I was once where you are right now. I felt defeated. I felt despair. I felt as though I'd failed at everything I'd ever tried to do. I felt that maybe the lives of those around me would be better if I weren't in them. Hell, they probably wouldn't even notice I was gone at all, I thought when I was at what must be my absolute lowest.
And it's not as though I didn't wait around for things to get better. I waited. Things did not get better. If anything, my depression made it seem as though my previous rock bottom was just the beginning.
Maybe this is where you are. I hope you're not. But if you are, this message is for you.
Let me tell you what it feels like when things finally and at long last start to feel a little bit more bearable.
You'll barely notice it at first. Indeed, it's hard to feel anything at all in the state you're in. But the nagging feeling you had that something terrible is about to happen starts getting duller. The crushing guilt you've been living underneath begins to fade.
You notice small things. When the sun sends down its rays, you can feel it in your skin. You can feel the warmth of it on your head and arms and shoulders. It feels like the most refreshing shower you've ever had.
When you wake up in the morning, you grab a mug of coffee or a glass of orange juice. Instead of just mechanically pouring it down your throat just to give yourself the chemical energy you need to trudge through the day, you actually taste it. It's delicious. It reminds you that you are alive -- a human being.
You talk to someone. They seem to really be interested in what you are saying. You don't feel inside as though they are judging you. Simply having a normal conversation with someone is a triumph -- a milestone you won't soon forget.
These are the simple joys that are in store for you in the future. These are amazing, life-affirming events that you will never have a chance to enjoy if you give up now.
As I said before, I don't know you. I'm not judging you. I'm just a person who has been where you are. I've tasted some of what you are tasting now. I know it feels like it will never end. But it will. It has to. All things come to an end -- including people's lives. But your time is not now. You have so much more to see, hear, touch and taste.

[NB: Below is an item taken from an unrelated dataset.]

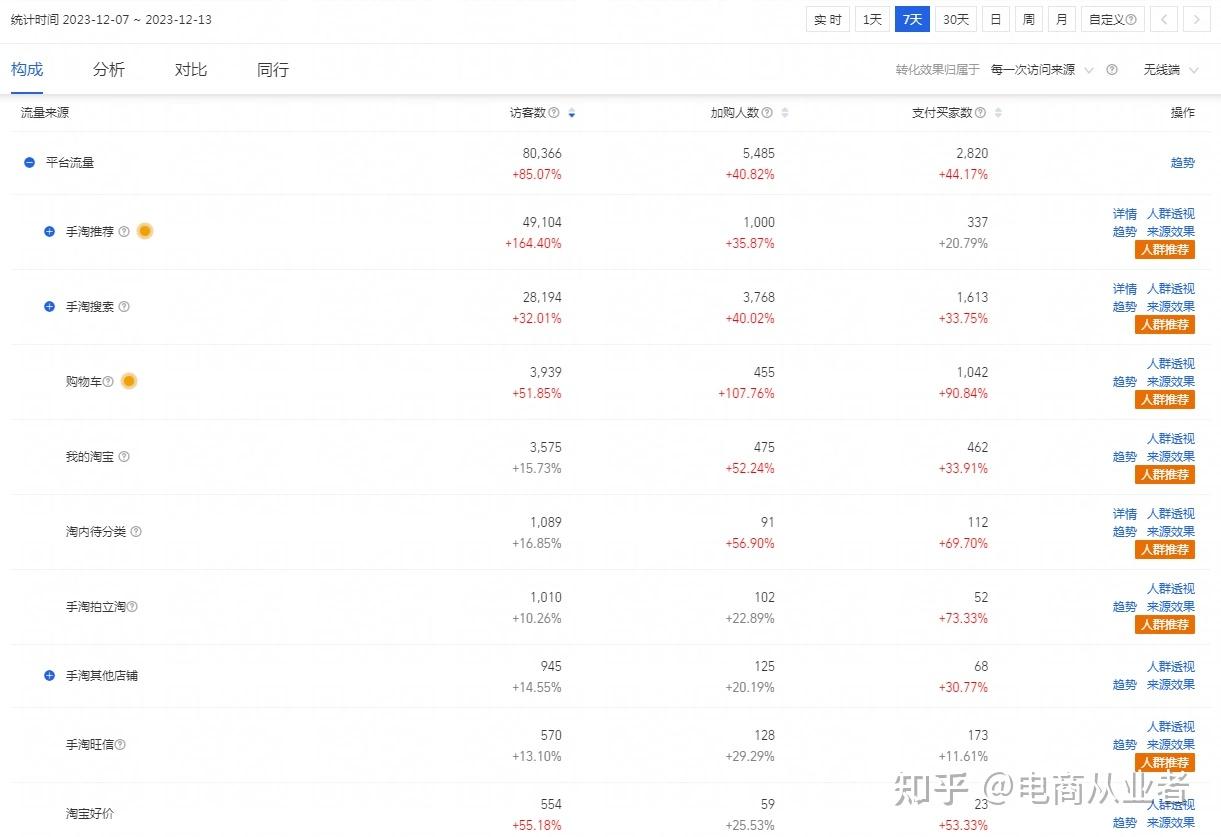Image resolution: width=1221 pixels, height=837 pixels.
Task: Click help icon beside 转化效果归属于 dropdown
Action: click(x=1112, y=70)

If nothing else, just commit to seeing the end of another day. You might not feel like there's much you can control, but time is on your side. There's no stopping the passage of time. And maybe at the end of a day, or a week, or a even a month, what you feel right now will be less intense. Maybe then it will be easier to deal with.
Make that commitment. And maybe then you can make another. Maybe then you can commit to beating whatever it is that is at the root of this problem. Maybe you'll seek out help. It's not a weakness. You will not be judged. Maybe you'll find exactly what you need to find.
I hope you'll hear what I am saying. This is something that is coming to you from someone who is a stranger to you. We may never meet. But I care about you, and I want you to live to see the end of your pain.
You can live past this. I did. And here I am, writing this. I'm not the only one who has done so.
You can too.
UPDATE: Thanks, you guys, for being there for one another in the comments. I'm honored that I was able to help bring this spirit to the forefront of this wonderful community.